(Records provided Opens)

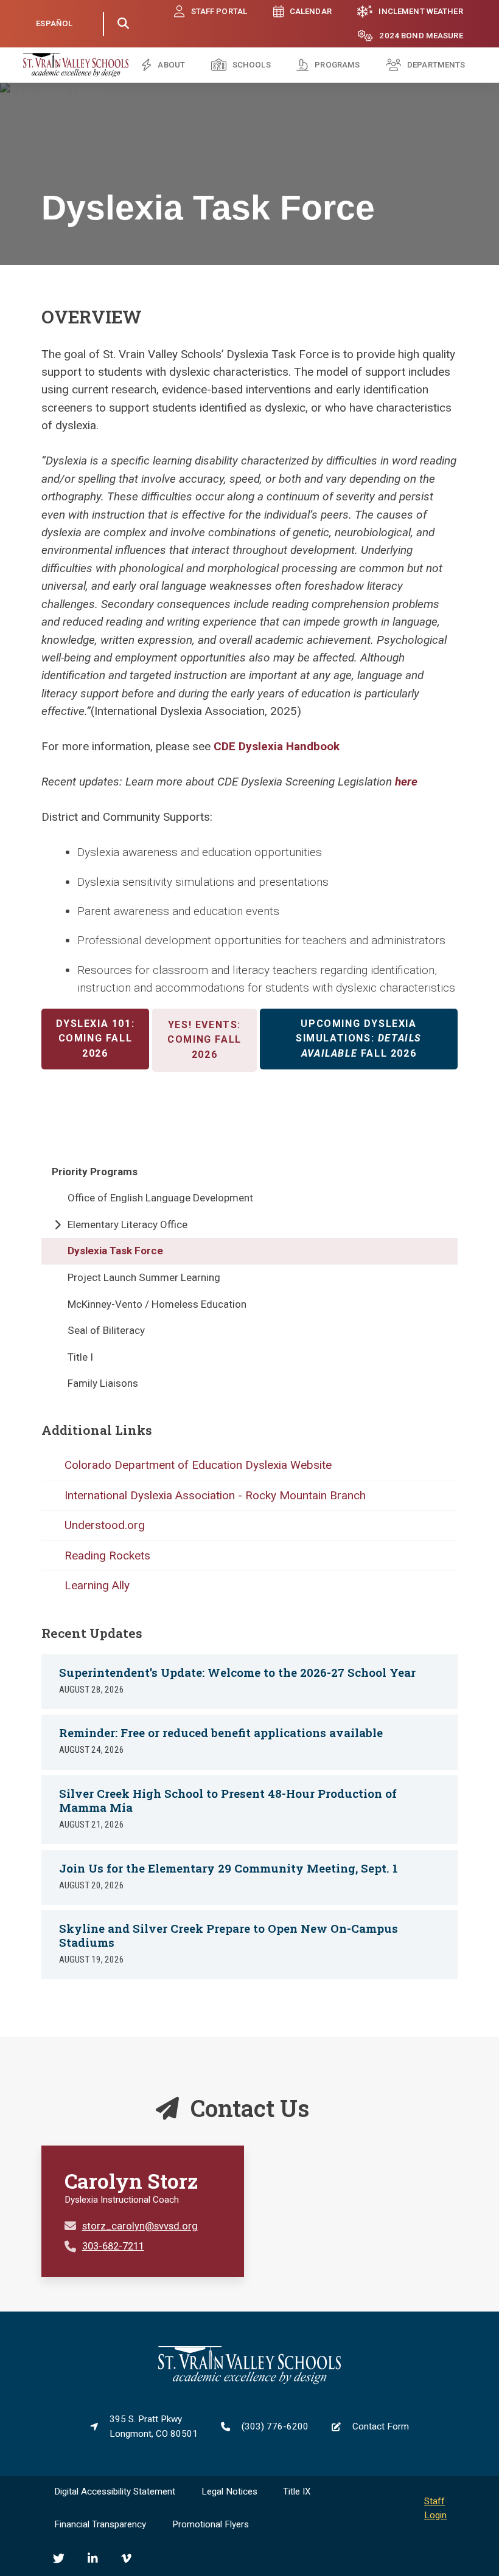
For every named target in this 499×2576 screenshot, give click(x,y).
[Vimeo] (126, 2558)
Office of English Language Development (160, 1198)
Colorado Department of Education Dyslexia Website (198, 1465)
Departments (436, 64)
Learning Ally (97, 1585)
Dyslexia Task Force (115, 1251)
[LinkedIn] (93, 2558)
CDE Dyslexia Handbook (277, 746)
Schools (251, 64)
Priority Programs (95, 1171)
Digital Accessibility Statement (114, 2491)
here (406, 782)
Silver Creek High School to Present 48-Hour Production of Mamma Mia (228, 1800)
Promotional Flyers (210, 2524)
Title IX (297, 2491)
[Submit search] (123, 23)
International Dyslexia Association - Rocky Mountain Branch (215, 1495)
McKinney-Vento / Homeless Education (157, 1304)
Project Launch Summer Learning (144, 1277)
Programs (337, 64)
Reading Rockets (107, 1556)
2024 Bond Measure (420, 35)
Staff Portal (219, 11)
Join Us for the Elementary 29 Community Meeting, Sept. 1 (228, 1868)
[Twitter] (58, 2558)
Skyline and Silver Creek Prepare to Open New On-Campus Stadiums (228, 1935)
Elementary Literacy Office (127, 1224)
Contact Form (380, 2426)
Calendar (311, 11)
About (171, 64)
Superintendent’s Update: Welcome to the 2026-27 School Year (237, 1672)
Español (54, 23)
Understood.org (105, 1525)
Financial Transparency (100, 2524)
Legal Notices (229, 2491)
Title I (80, 1357)
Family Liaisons (103, 1383)
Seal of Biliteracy (106, 1330)
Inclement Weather (420, 11)
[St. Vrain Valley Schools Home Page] (249, 2381)
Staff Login (435, 2508)
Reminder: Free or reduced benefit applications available (221, 1732)
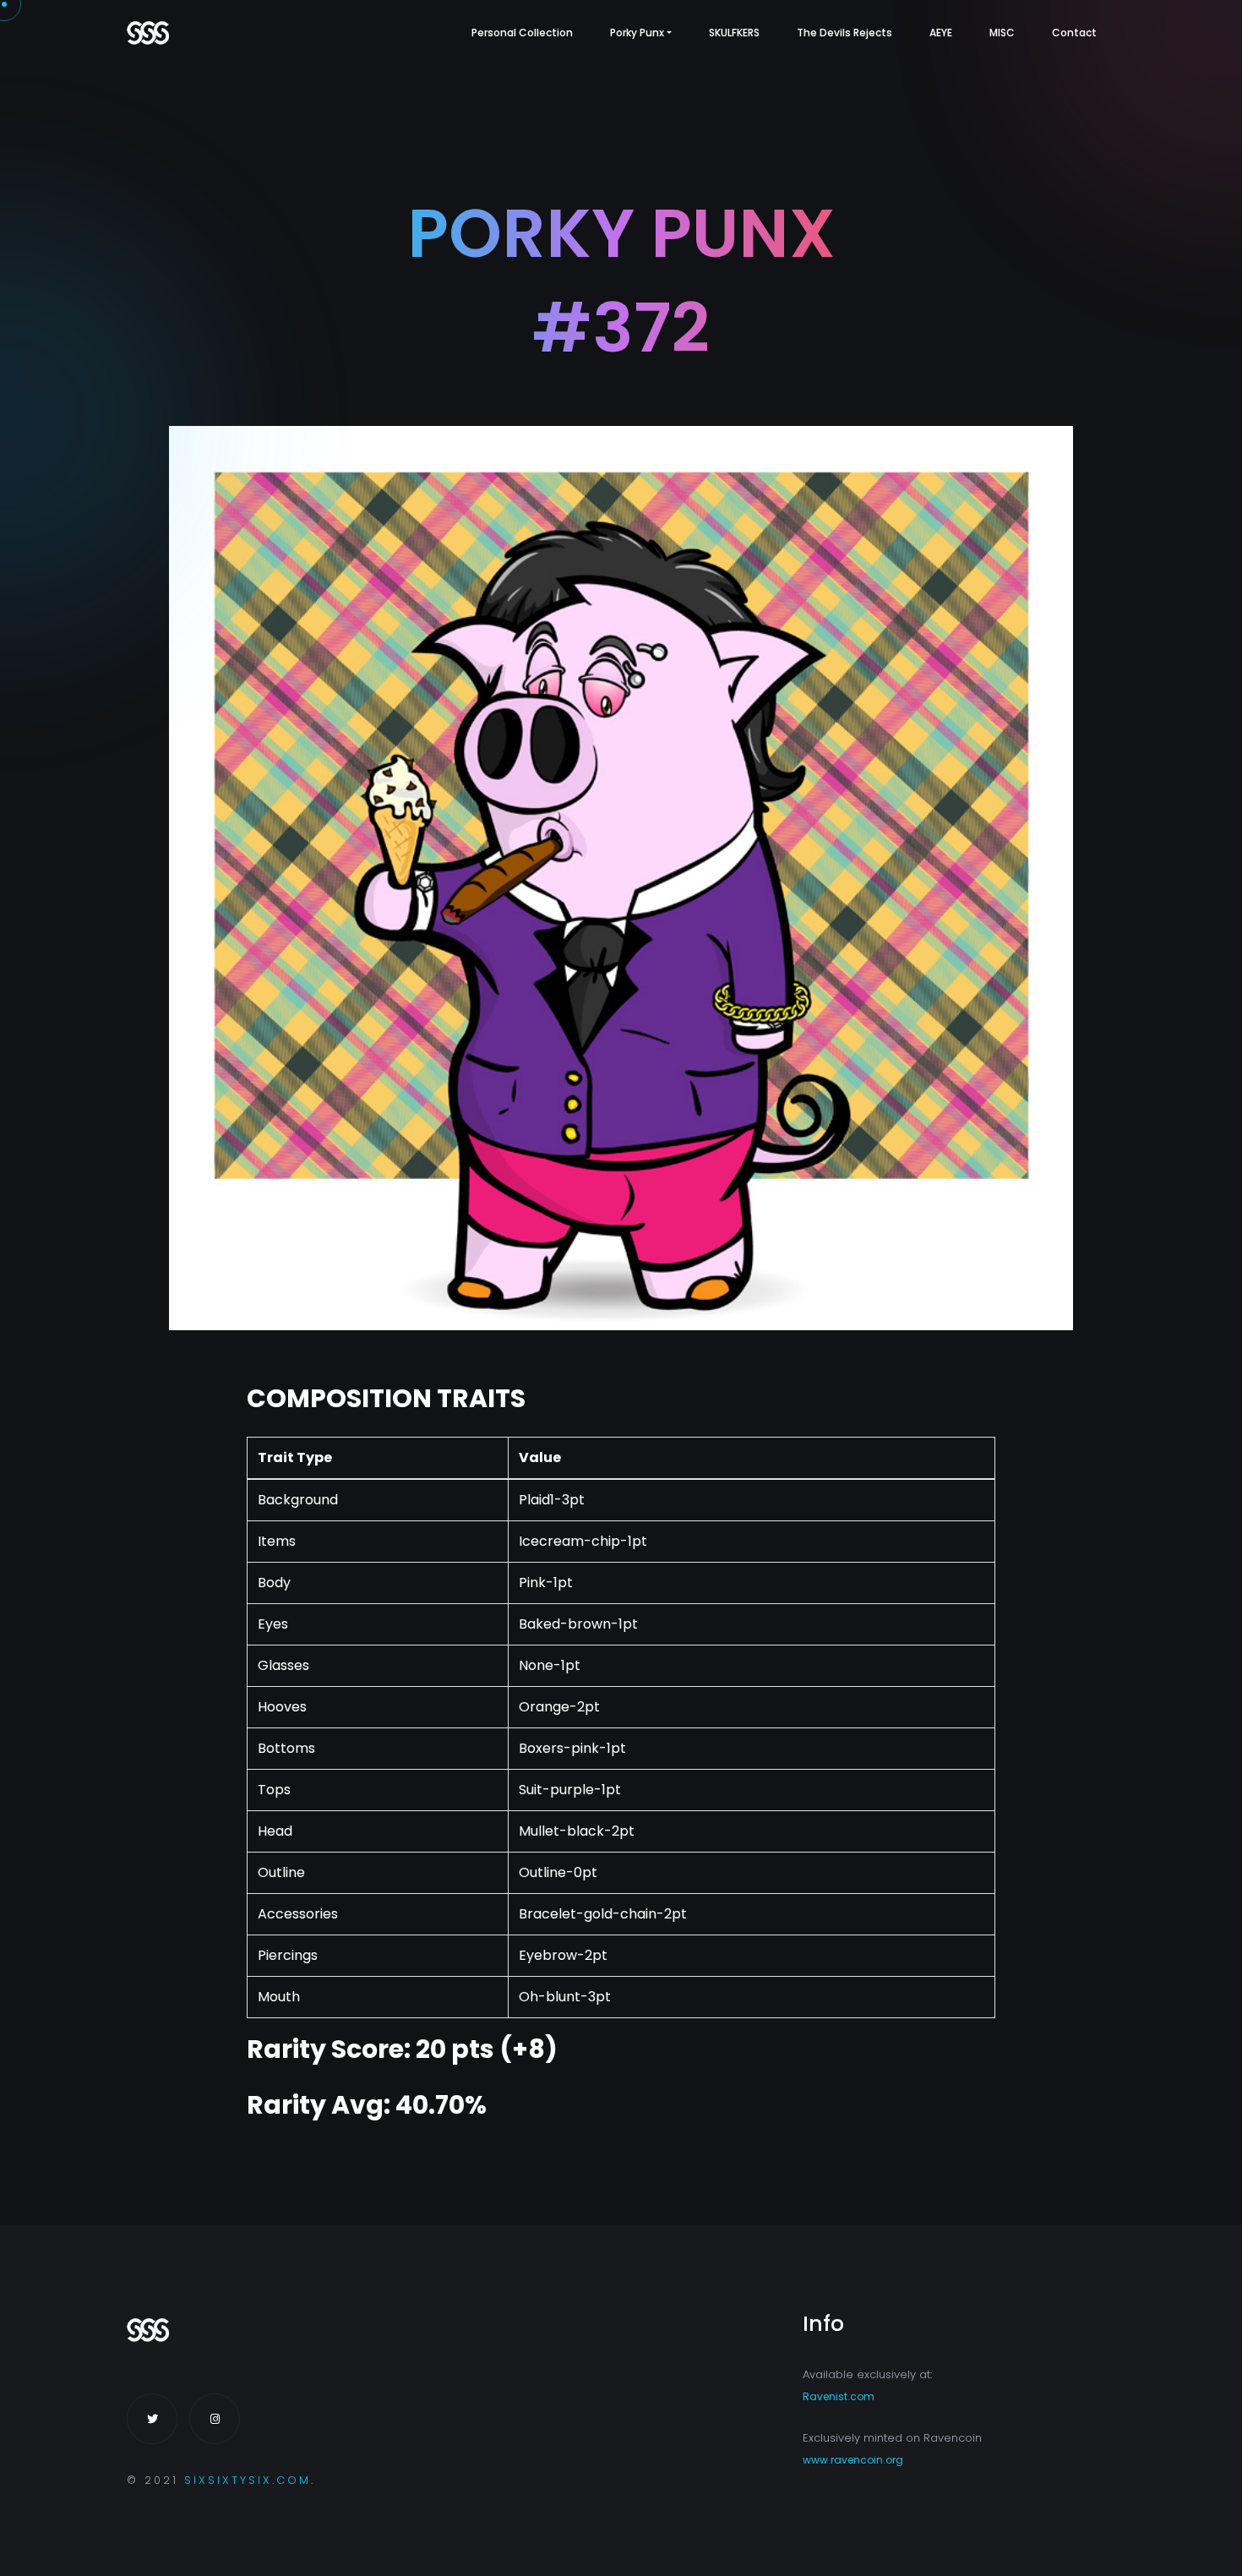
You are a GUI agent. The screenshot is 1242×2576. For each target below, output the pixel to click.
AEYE (940, 32)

(Records provided Closes)

**Exercise description:** Among the records above, a stretch begins at the line containing "[Submit search] (123, 23)" and ends at the line containing "Skyline and Silver". Restate that stretch word for word, and nothing else.

**Result:**
[Submit search] (123, 23)
International Dyslexia Association - Rocky Mountain Branch (215, 1495)
McKinney-Vento / Homeless Education (157, 1304)
Project Launch Summer Learning (144, 1277)
Programs (337, 64)
Reading Rockets (107, 1556)
2024 Bond Measure (420, 35)
Staff Portal (219, 11)
Join Us for the Elementary 29 Community Meeting, Sept. 1 (228, 1868)
[Twitter] (58, 2558)
Skyline and Silver Creek Prepare to Open New On-Campus Stadiums (228, 1935)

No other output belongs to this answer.